# Echo Note Training with Gemma LLM
This notebook demonstrates how to fine-tune the Gemma language model on echocardiogram notes. The model will learn to analyze echo reports and provide structured assessments across 19 different cardiac features.

## Overview
1. Set up Google Drive and dependencies
2. Load and prepare echo note data
3. Configure data labels and formatting
4. Clean and preprocess the dataset
5. Create train/tune/test splits
6. Convert to HuggingFace format
7. Configure and train the model
8. Evaluate results

## 1. Set Up Google Drive
First, let's mount Google Drive to access our data and save model checkpoints. This step is essential for persisting our data and model files across Colab sessions.

In [None]:
# Mount Google Drive
from google.colab import drive
drive.mount('/content/drive')

# Set up working directory
import os
WORKING_DIR = '/content/drive/MyDrive/echo_training'  # Change this to your preferred location
os.makedirs(WORKING_DIR, exist_ok=True)
os.chdir(WORKING_DIR)

print(f"Working directory set to: {WORKING_DIR}")
print("Contents:", os.listdir())

## 2. Install Required Dependencies
Install and import all necessary libraries for the project.
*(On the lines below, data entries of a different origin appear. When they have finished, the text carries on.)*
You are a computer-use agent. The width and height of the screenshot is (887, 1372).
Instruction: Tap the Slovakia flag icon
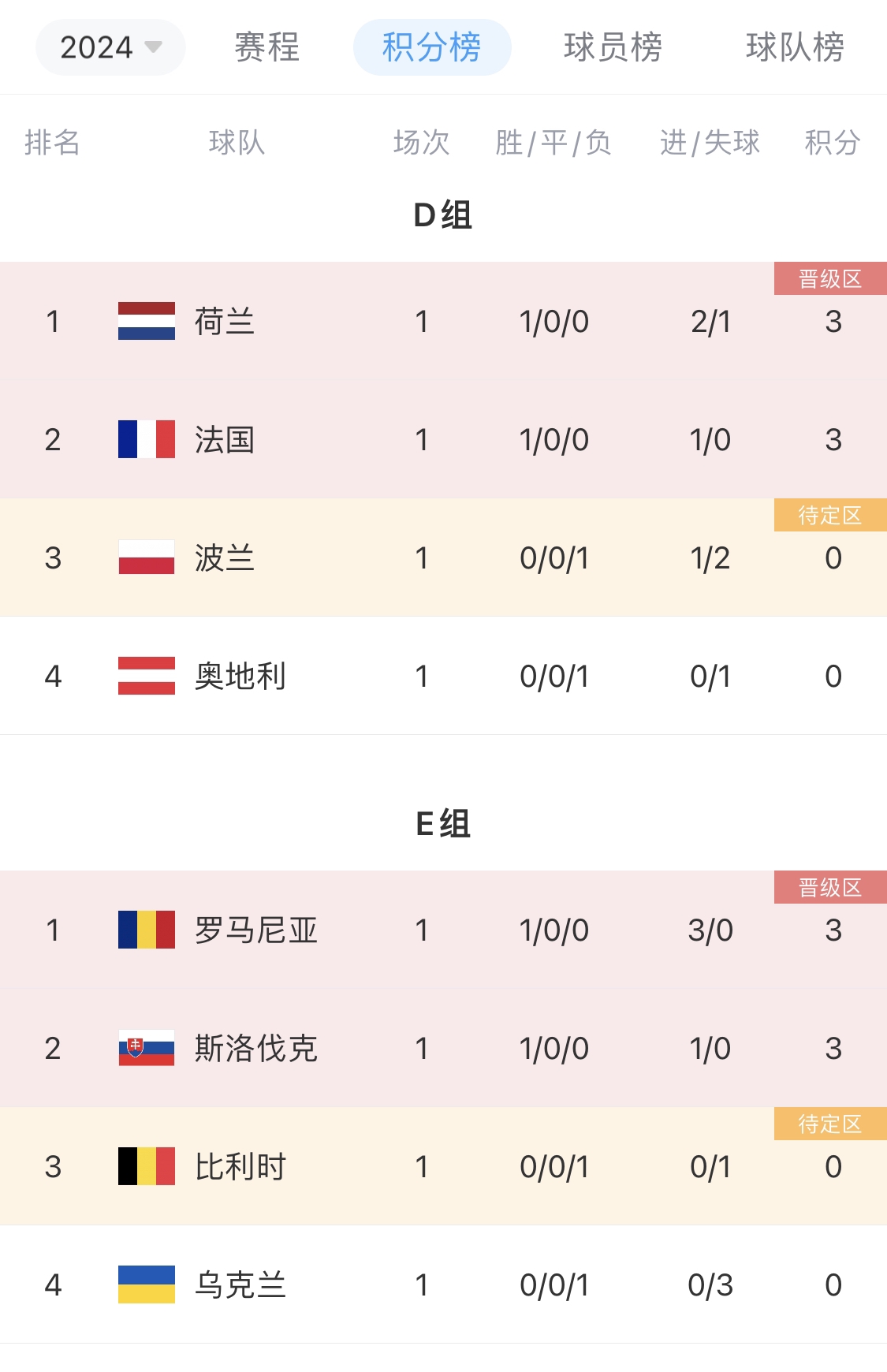(x=147, y=1048)
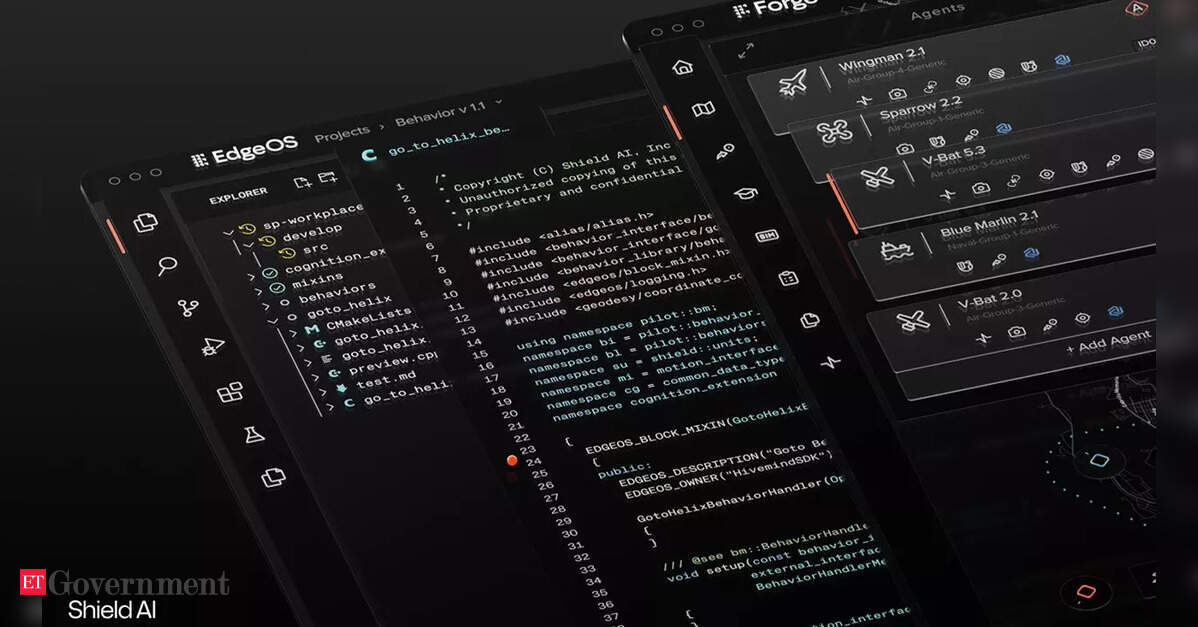Click Projects in the breadcrumb
1198x627 pixels.
[x=342, y=132]
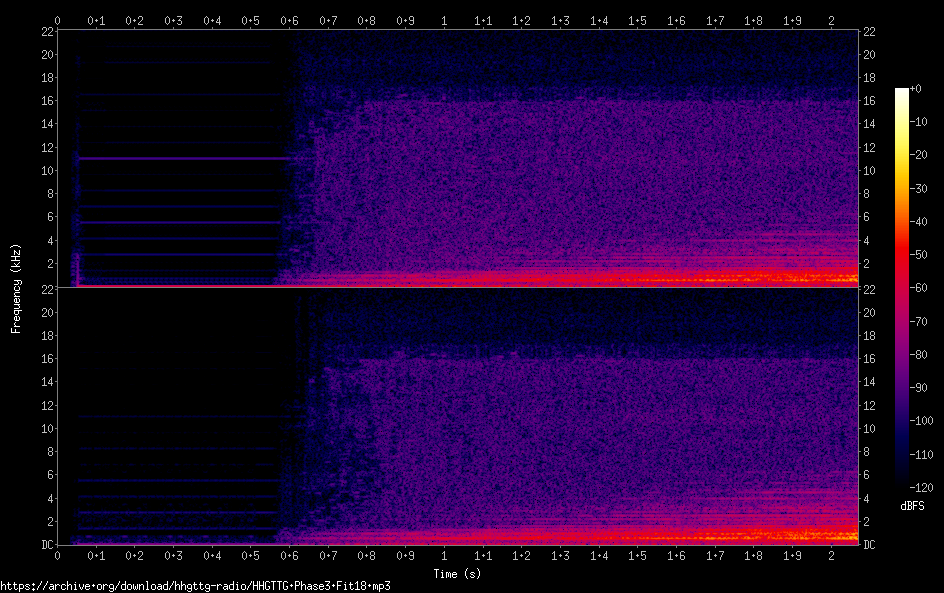Image resolution: width=944 pixels, height=593 pixels.
Task: Select the Frequency (kHz) axis label
Action: (x=16, y=287)
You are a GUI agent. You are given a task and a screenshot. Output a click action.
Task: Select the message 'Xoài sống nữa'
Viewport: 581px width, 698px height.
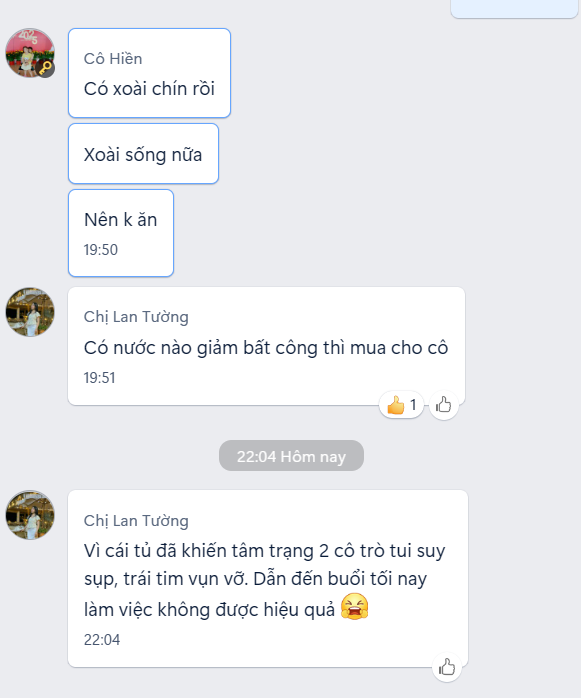point(143,154)
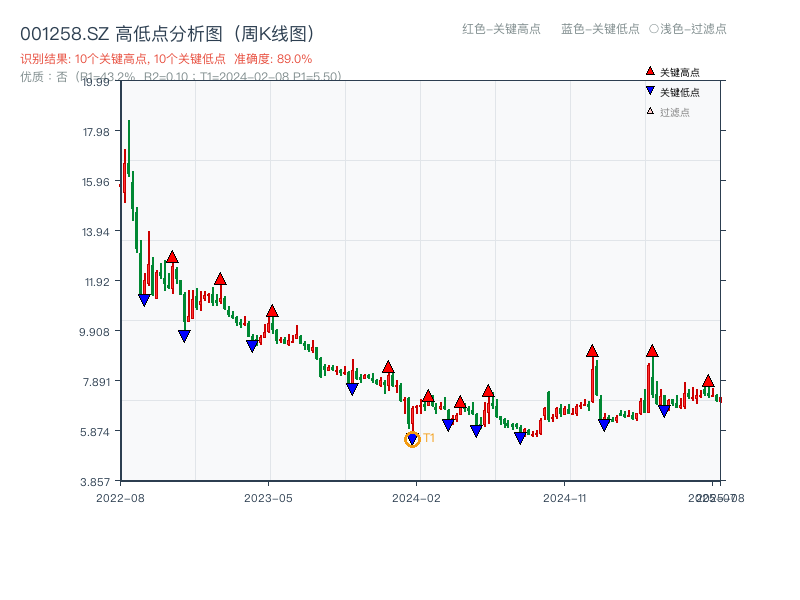The width and height of the screenshot is (800, 600).
Task: Toggle the 关键高点 series off via its legend entry
Action: point(679,71)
We'll need:
- transformers: For the Gemma model and training
- datasets: For data handling
- pandas & numpy: For data manipulation
- sklearn: For data splitting
- torch: For deep learning operations

In [None]:
# Install required packages
!pip install transformers datasets torch numpy pandas scikit-learn bitsandbytes -q

# Import libraries
import pandas as pd
import numpy as np
from datasets import Dataset, DatasetDict
from sklearn.model_selection import train_test_split
import ast
import torch
from transformers import AutoModelForCausalLM, AutoTokenizer
from transformers import Trainer, DataCollatorForLanguageModeling, TrainingArguments

print("PyTorch version:", torch.__version__)
print("CUDA available:", torch.cuda.is_available())
if torch.cuda.is_available():
    print("GPU:", torch.cuda.get_device_name(0))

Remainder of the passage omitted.